Task item
Print the lines from the one containing "Task: Click the Overview icon in the sidebar" through the end of the listing below, exactly as written. Any pictures stay out.

Source material
▬▬▬▬▬▬▬▬▬▬

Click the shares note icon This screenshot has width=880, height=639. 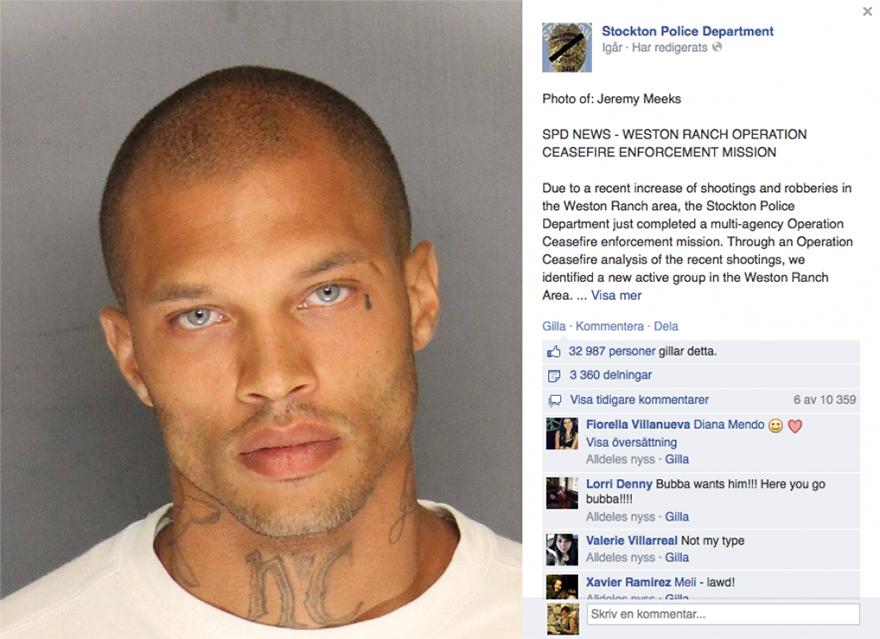click(x=554, y=376)
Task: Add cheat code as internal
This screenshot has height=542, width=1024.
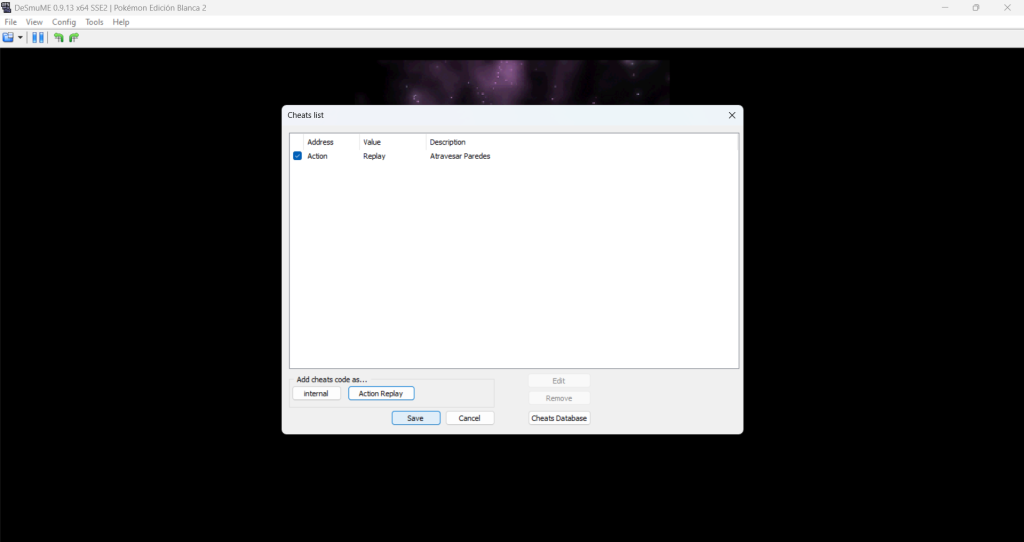Action: coord(316,394)
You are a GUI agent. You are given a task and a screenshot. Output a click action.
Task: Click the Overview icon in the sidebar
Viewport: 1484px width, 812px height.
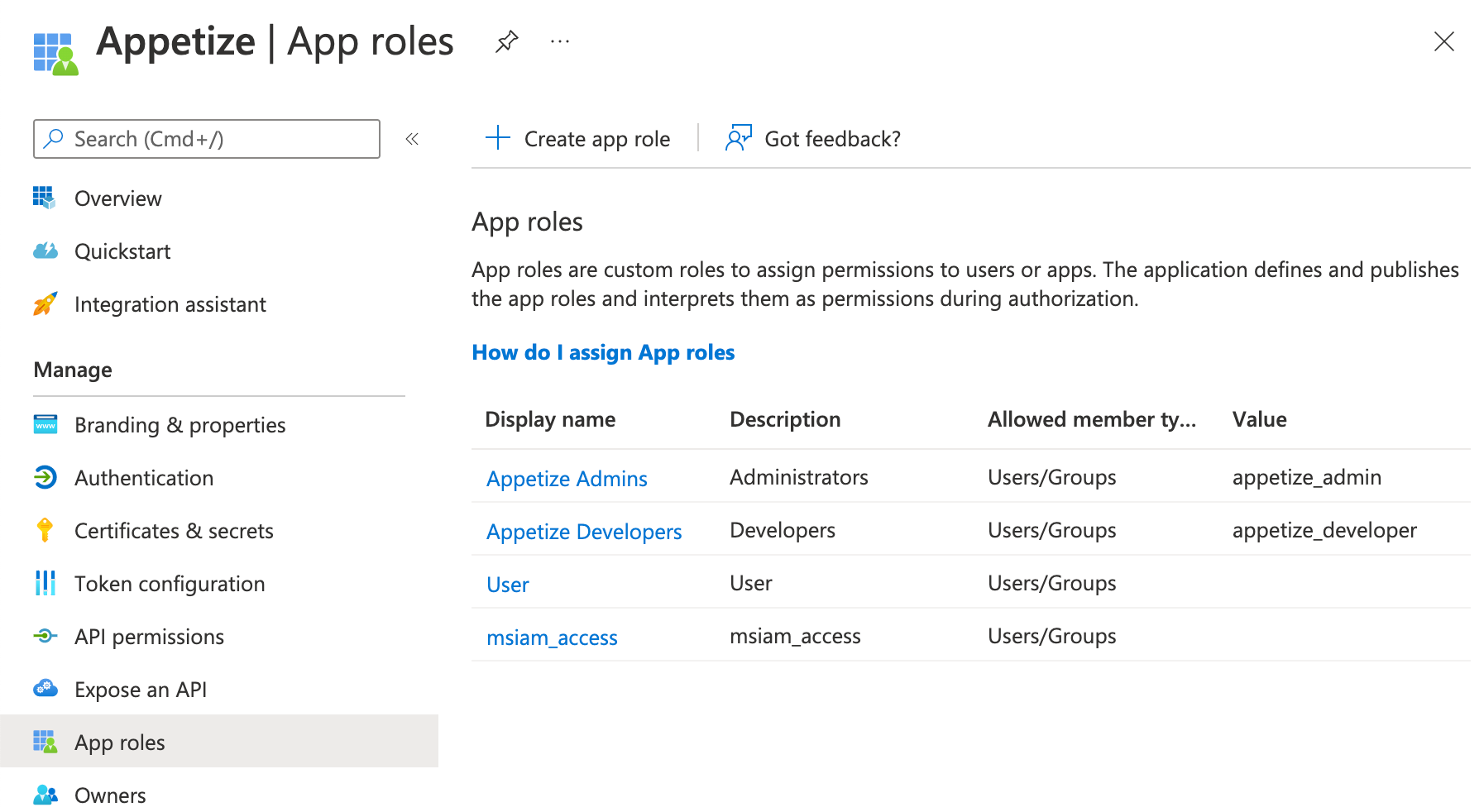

▬▬▬▬▬▬▬▬▬▬

Solution below
Task: Click the Overview icon in the sidebar
Viewport: 1484px width, 812px height.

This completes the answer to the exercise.